Problem requirements. Look through the records and copy every line in which "computer" appears.

[Data for the task Boundary: Start]

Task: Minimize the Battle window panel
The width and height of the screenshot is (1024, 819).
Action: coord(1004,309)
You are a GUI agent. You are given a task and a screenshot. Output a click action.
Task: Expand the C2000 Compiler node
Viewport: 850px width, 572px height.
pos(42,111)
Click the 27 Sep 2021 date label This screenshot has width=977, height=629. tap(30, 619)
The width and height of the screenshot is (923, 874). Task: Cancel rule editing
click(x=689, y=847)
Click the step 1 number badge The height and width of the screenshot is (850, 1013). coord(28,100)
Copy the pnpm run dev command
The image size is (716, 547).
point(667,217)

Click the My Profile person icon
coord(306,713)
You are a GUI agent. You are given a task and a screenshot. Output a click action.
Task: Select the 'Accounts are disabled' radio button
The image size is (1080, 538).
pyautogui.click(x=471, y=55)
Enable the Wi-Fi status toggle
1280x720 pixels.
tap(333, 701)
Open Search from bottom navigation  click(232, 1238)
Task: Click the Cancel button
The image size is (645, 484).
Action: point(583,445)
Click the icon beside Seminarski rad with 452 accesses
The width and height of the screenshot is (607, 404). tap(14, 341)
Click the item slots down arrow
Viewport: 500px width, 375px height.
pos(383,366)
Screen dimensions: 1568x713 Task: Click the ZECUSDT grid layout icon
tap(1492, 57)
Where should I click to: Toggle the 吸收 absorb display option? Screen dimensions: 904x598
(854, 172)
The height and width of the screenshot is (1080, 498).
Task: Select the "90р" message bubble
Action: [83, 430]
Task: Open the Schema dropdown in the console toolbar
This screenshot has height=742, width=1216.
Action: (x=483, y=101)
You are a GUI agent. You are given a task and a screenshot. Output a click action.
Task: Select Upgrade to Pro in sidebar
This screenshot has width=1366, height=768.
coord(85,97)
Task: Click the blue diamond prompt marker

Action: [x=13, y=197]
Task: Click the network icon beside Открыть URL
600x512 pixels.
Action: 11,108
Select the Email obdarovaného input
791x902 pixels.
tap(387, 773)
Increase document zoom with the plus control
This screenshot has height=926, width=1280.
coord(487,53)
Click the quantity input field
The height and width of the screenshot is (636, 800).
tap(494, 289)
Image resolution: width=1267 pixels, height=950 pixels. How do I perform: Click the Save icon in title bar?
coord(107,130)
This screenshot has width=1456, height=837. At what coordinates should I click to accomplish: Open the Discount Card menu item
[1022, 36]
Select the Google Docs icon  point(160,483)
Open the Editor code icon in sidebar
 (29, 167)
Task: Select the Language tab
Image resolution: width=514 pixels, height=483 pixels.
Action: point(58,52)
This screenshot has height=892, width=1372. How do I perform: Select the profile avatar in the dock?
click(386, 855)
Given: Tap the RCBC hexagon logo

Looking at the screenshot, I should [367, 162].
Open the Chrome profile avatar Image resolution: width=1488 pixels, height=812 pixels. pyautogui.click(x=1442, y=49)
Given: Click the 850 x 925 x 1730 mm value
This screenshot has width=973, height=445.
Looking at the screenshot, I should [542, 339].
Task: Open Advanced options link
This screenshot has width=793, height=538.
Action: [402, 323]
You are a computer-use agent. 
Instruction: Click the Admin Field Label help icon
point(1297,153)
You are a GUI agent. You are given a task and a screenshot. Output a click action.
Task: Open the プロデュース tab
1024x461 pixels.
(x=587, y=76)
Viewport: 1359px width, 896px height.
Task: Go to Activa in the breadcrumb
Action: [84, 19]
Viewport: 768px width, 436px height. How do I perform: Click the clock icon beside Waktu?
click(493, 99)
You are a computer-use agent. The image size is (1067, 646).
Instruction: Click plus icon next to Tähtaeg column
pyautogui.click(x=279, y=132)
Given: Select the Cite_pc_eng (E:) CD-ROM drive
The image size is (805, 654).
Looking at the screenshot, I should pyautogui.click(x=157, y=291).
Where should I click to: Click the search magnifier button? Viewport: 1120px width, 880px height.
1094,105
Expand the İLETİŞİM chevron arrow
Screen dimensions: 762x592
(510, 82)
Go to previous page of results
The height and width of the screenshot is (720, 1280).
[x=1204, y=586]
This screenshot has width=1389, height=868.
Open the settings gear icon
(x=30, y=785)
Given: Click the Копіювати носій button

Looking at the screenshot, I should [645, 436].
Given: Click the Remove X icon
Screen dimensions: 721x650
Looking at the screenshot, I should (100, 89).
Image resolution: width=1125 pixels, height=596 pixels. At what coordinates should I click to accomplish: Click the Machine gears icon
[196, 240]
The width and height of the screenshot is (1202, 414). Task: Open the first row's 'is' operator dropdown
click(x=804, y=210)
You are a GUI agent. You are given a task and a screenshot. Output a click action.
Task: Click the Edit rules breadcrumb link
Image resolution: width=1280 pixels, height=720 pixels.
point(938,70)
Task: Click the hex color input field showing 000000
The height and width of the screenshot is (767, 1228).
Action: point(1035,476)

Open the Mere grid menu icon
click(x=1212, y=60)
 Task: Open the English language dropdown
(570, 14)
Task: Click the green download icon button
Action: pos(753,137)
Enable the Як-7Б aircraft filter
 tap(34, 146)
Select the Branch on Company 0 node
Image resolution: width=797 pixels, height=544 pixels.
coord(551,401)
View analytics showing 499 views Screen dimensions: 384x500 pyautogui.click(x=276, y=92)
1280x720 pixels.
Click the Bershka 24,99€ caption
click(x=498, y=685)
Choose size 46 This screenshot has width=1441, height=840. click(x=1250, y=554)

[Data for the task Boundary: End]

Task result.
You are a computer-use agent. 
You are a computer-use agent. The image size is (1067, 646).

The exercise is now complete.